## Exercise description
Line by line, set down the records exactly as they appear below.

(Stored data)
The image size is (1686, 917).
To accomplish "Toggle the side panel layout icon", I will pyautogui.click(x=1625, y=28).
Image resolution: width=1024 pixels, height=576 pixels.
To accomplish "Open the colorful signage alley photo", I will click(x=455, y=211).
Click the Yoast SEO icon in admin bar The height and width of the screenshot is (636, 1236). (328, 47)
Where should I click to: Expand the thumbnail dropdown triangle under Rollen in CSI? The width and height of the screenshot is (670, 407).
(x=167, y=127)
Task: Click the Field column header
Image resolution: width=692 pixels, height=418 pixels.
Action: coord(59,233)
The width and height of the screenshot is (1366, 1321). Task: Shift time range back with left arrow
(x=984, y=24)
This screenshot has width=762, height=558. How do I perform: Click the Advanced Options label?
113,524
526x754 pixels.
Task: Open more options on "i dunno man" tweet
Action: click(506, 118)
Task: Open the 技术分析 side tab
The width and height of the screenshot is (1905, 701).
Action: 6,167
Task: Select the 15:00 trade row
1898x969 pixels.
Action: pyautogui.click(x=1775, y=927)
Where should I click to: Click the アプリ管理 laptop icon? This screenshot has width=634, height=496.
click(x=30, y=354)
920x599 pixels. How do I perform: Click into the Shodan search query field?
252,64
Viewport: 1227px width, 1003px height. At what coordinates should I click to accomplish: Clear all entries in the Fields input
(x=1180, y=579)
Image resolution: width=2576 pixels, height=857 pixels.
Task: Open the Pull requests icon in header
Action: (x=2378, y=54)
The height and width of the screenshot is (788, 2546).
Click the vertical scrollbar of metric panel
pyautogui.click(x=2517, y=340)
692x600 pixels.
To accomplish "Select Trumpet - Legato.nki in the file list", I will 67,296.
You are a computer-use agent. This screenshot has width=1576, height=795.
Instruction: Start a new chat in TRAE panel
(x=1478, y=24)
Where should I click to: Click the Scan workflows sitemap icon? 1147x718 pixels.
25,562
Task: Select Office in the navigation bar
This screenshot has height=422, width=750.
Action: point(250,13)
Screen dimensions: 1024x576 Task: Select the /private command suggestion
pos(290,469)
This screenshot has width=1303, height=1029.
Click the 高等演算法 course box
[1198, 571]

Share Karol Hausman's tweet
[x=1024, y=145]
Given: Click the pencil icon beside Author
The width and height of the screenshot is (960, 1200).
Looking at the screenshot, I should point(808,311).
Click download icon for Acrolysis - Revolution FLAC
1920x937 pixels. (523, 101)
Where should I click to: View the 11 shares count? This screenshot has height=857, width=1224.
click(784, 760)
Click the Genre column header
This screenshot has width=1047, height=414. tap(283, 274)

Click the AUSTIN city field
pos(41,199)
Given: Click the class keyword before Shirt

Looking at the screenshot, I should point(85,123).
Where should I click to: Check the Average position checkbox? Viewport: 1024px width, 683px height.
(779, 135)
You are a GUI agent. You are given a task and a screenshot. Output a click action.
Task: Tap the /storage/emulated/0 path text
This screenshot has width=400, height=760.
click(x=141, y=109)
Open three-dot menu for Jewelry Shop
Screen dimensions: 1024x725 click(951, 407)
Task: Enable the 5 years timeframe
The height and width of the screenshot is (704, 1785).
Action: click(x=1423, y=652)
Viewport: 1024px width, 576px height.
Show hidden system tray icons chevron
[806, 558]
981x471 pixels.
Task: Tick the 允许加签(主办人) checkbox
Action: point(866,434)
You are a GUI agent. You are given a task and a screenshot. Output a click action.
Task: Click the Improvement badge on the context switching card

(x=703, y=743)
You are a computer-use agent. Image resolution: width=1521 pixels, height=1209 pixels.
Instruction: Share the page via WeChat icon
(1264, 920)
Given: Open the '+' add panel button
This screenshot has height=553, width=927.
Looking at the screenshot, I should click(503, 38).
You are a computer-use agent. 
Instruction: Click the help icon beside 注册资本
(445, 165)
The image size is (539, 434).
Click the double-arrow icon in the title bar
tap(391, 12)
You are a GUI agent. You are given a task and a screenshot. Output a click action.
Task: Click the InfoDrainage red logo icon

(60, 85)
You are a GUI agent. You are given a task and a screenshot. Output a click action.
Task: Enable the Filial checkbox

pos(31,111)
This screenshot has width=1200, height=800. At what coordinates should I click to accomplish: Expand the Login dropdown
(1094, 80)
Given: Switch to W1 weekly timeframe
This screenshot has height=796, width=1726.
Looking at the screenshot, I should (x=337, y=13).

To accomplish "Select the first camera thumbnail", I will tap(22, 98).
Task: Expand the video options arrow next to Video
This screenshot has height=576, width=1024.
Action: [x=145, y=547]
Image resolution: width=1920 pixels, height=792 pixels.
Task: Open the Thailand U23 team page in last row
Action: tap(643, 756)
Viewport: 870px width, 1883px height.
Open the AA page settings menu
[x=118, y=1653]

## Solved exercise
The image size is (1686, 917).
To accomplish "Toggle the side panel layout icon", I will pyautogui.click(x=1625, y=28).
Image resolution: width=1024 pixels, height=576 pixels.
To accomplish "Open the colorful signage alley photo", I will click(x=455, y=211).
Click the Yoast SEO icon in admin bar The height and width of the screenshot is (636, 1236). (328, 47)
Where should I click to: Expand the thumbnail dropdown triangle under Rollen in CSI? The width and height of the screenshot is (670, 407).
(x=167, y=127)
Task: Click the Field column header
Image resolution: width=692 pixels, height=418 pixels.
Action: coord(59,233)
The width and height of the screenshot is (1366, 1321). Task: Shift time range back with left arrow
(x=984, y=24)
This screenshot has width=762, height=558. How do I perform: Click the Advanced Options label?
113,524
526x754 pixels.
Task: Open more options on "i dunno man" tweet
Action: click(506, 118)
Task: Open the 技术分析 side tab
The width and height of the screenshot is (1905, 701).
Action: 6,167
Task: Select the 15:00 trade row
1898x969 pixels.
Action: pyautogui.click(x=1775, y=927)
Where should I click to: Click the アプリ管理 laptop icon? This screenshot has width=634, height=496.
click(x=30, y=354)
920x599 pixels. How do I perform: Click into the Shodan search query field?
252,64
Viewport: 1227px width, 1003px height. At what coordinates should I click to accomplish: Clear all entries in the Fields input
(x=1180, y=579)
Image resolution: width=2576 pixels, height=857 pixels.
Task: Open the Pull requests icon in header
Action: (x=2378, y=54)
The height and width of the screenshot is (788, 2546).
Click the vertical scrollbar of metric panel
pyautogui.click(x=2517, y=340)
692x600 pixels.
To accomplish "Select Trumpet - Legato.nki in the file list", I will 67,296.
You are a computer-use agent. This screenshot has width=1576, height=795.
Instruction: Start a new chat in TRAE panel
(x=1478, y=24)
Where should I click to: Click the Scan workflows sitemap icon? 1147x718 pixels.
25,562
Task: Select Office in the navigation bar
This screenshot has height=422, width=750.
Action: point(250,13)
Screen dimensions: 1024x576 Task: Select the /private command suggestion
pos(290,469)
This screenshot has width=1303, height=1029.
Click the 高等演算法 course box
[1198, 571]

Share Karol Hausman's tweet
[x=1024, y=145]
Given: Click the pencil icon beside Author
The width and height of the screenshot is (960, 1200).
Looking at the screenshot, I should point(808,311).
Click download icon for Acrolysis - Revolution FLAC
1920x937 pixels. (523, 101)
Where should I click to: View the 11 shares count? This screenshot has height=857, width=1224.
click(784, 760)
Click the Genre column header
This screenshot has width=1047, height=414. tap(283, 274)

Click the AUSTIN city field
pos(41,199)
Given: Click the class keyword before Shirt

Looking at the screenshot, I should point(85,123).
Where should I click to: Check the Average position checkbox? Viewport: 1024px width, 683px height.
(779, 135)
You are a GUI agent. You are given a task and a screenshot. Output a click action.
Task: Tap the /storage/emulated/0 path text
This screenshot has width=400, height=760.
click(x=141, y=109)
Open three-dot menu for Jewelry Shop
Screen dimensions: 1024x725 click(951, 407)
Task: Enable the 5 years timeframe
The height and width of the screenshot is (704, 1785).
Action: click(x=1423, y=652)
Viewport: 1024px width, 576px height.
Show hidden system tray icons chevron
[806, 558]
981x471 pixels.
Task: Tick the 允许加签(主办人) checkbox
Action: point(866,434)
You are a GUI agent. You are given a task and a screenshot. Output a click action.
Task: Click the Improvement badge on the context switching card

(x=703, y=743)
You are a computer-use agent. Image resolution: width=1521 pixels, height=1209 pixels.
Instruction: Share the page via WeChat icon
(1264, 920)
Given: Open the '+' add panel button
This screenshot has height=553, width=927.
Looking at the screenshot, I should click(503, 38).
You are a computer-use agent. 
Instruction: Click the help icon beside 注册资本
(445, 165)
The image size is (539, 434).
Click the double-arrow icon in the title bar
tap(391, 12)
You are a GUI agent. You are given a task and a screenshot. Output a click action.
Task: Click the InfoDrainage red logo icon

(60, 85)
You are a GUI agent. You are given a task and a screenshot. Output a click action.
Task: Enable the Filial checkbox

pos(31,111)
This screenshot has width=1200, height=800. At what coordinates should I click to accomplish: Expand the Login dropdown
(1094, 80)
Given: Switch to W1 weekly timeframe
This screenshot has height=796, width=1726.
Looking at the screenshot, I should (x=337, y=13).

To accomplish "Select the first camera thumbnail", I will tap(22, 98).
Task: Expand the video options arrow next to Video
This screenshot has height=576, width=1024.
Action: [x=145, y=547]
Image resolution: width=1920 pixels, height=792 pixels.
Task: Open the Thailand U23 team page in last row
Action: tap(643, 756)
Viewport: 870px width, 1883px height.
Open the AA page settings menu
[x=118, y=1653]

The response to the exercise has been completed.